Within the entries below, the lines from the one with "Open the Pricing page from navigation" through the one with "Expand the Speed Index metric row" are to be set down exactly, both ends kept.

[MATERIAL SUPPLIED Boundary: Start]

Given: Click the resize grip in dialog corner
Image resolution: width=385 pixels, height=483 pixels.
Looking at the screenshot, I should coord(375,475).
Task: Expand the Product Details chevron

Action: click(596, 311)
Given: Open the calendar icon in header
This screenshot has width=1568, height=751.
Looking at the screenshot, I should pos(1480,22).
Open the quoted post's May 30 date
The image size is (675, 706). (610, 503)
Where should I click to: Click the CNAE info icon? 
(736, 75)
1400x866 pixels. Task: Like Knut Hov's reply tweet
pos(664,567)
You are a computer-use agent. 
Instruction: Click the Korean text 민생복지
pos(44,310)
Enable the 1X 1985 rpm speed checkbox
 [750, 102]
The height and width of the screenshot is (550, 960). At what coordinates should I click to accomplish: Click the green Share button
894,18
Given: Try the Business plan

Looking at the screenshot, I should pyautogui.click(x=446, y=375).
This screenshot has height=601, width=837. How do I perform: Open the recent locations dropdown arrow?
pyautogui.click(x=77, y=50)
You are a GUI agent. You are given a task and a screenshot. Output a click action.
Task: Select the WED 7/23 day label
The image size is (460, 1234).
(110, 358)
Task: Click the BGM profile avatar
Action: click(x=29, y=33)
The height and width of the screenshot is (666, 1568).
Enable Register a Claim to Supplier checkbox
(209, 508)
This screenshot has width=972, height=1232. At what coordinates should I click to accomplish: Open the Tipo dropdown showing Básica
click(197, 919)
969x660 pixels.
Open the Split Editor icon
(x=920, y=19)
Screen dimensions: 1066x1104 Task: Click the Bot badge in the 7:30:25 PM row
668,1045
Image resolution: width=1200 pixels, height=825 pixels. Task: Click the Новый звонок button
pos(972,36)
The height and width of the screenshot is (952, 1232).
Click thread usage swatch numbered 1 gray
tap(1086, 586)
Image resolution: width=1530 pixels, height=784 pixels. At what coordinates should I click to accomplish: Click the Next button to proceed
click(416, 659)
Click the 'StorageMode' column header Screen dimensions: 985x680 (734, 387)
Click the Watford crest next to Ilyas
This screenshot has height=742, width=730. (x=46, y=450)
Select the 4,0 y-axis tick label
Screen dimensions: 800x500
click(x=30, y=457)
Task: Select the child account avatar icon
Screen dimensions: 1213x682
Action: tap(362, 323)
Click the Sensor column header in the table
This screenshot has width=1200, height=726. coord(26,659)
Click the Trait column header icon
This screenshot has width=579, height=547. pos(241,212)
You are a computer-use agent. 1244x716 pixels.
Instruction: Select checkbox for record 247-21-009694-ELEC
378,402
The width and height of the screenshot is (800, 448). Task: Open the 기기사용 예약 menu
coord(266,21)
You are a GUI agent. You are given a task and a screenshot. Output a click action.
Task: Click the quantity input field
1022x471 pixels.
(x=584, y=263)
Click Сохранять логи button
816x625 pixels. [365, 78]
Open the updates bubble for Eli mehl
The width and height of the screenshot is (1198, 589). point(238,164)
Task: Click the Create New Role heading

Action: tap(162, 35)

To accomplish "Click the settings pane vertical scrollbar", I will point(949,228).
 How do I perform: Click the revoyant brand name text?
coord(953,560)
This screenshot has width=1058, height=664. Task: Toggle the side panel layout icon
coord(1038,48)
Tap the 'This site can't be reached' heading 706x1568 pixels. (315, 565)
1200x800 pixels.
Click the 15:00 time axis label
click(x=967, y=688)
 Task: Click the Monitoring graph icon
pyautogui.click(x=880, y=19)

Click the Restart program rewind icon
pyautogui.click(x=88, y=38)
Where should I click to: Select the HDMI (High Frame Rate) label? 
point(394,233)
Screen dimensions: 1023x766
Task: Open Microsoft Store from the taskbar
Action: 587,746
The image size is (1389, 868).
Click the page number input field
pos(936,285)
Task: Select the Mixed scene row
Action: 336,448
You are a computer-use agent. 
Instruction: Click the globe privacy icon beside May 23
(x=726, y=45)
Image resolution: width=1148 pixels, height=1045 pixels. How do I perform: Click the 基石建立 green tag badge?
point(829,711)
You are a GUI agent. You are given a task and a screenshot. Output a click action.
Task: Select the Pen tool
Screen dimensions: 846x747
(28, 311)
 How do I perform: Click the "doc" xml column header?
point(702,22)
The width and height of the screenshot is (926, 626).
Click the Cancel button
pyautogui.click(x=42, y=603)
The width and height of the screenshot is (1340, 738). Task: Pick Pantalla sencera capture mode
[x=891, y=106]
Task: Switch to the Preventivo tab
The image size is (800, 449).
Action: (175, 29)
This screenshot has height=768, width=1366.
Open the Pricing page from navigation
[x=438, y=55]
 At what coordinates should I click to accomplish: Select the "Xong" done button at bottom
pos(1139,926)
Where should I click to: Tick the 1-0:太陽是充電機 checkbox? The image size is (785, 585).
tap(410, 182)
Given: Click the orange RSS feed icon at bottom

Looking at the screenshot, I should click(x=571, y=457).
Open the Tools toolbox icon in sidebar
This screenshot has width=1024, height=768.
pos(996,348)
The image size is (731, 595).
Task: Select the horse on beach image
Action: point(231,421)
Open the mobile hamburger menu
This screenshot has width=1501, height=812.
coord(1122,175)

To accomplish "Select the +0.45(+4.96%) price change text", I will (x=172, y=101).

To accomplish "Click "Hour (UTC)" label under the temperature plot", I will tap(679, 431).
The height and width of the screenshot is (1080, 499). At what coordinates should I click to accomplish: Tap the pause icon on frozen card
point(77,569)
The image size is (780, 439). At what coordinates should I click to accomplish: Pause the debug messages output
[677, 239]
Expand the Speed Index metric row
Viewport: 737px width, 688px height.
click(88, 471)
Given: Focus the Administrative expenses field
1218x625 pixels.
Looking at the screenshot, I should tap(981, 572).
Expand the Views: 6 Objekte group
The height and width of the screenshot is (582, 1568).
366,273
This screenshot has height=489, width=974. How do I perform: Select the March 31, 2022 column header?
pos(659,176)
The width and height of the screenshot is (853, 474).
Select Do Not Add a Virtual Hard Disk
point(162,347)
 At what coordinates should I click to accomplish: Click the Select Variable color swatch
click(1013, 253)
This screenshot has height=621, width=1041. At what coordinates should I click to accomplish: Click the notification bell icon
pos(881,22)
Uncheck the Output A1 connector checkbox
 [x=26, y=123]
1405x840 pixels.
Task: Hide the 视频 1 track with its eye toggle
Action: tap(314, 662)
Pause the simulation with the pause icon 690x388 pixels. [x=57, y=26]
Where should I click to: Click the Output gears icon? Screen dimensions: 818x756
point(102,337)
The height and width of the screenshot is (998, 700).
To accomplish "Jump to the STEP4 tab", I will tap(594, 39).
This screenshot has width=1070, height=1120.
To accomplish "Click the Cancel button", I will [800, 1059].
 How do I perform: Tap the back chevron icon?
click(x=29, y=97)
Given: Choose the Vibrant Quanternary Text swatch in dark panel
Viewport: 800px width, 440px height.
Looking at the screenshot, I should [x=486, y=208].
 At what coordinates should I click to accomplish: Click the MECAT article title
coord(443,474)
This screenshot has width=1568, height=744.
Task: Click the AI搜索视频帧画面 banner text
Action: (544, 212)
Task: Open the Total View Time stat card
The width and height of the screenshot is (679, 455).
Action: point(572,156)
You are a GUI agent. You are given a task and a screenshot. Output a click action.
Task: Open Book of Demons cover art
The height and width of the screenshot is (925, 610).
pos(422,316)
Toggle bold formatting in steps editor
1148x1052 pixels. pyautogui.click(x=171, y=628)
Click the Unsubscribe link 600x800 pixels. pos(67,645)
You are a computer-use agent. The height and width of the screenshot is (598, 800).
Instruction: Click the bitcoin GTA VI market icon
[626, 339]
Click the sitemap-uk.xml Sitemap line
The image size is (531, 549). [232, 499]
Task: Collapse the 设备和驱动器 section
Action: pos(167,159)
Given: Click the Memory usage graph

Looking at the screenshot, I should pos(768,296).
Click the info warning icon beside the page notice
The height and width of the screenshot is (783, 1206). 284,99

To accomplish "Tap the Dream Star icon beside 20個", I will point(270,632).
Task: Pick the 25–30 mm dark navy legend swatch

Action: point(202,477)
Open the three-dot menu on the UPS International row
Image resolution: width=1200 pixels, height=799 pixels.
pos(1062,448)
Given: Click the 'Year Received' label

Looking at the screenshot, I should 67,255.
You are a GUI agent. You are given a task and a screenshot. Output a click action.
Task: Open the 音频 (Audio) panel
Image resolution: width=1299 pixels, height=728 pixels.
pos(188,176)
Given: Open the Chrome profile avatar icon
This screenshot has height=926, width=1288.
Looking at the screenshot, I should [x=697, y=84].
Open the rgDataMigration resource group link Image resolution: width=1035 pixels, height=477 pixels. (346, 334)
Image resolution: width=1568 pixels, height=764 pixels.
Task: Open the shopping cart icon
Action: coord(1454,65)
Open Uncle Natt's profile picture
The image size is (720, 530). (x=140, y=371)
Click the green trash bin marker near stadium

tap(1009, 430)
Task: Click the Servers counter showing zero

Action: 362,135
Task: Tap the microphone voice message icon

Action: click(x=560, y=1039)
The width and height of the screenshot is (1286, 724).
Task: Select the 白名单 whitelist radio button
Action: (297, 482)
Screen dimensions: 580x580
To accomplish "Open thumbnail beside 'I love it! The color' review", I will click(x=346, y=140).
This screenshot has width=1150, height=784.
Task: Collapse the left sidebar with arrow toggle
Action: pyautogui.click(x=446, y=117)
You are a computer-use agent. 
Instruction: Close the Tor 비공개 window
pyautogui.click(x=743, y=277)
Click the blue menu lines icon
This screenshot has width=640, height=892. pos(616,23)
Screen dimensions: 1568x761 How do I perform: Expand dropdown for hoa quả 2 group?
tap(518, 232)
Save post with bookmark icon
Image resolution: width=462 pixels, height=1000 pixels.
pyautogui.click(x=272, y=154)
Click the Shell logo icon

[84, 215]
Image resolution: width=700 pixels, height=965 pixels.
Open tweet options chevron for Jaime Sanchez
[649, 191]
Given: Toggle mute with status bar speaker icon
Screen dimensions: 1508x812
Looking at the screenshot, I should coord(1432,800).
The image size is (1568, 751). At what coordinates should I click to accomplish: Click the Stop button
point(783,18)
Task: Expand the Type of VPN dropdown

[MATERIAL SUPPLIED Boundary: End]

→ **OUTPUT OF THE TASK**
Open the Pricing page from navigation
[x=438, y=55]
 At what coordinates should I click to accomplish: Select the "Xong" done button at bottom
pos(1139,926)
Where should I click to: Tick the 1-0:太陽是充電機 checkbox? The image size is (785, 585).
tap(410, 182)
Given: Click the orange RSS feed icon at bottom

Looking at the screenshot, I should click(x=571, y=457).
Open the Tools toolbox icon in sidebar
This screenshot has width=1024, height=768.
pos(996,348)
The image size is (731, 595).
Task: Select the horse on beach image
Action: point(231,421)
Open the mobile hamburger menu
This screenshot has width=1501, height=812.
coord(1122,175)

To accomplish "Select the +0.45(+4.96%) price change text", I will (x=172, y=101).

To accomplish "Click "Hour (UTC)" label under the temperature plot", I will tap(679, 431).
The height and width of the screenshot is (1080, 499). At what coordinates should I click to accomplish: Tap the pause icon on frozen card
point(77,569)
The image size is (780, 439). At what coordinates should I click to accomplish: Pause the debug messages output
[677, 239]
Expand the Speed Index metric row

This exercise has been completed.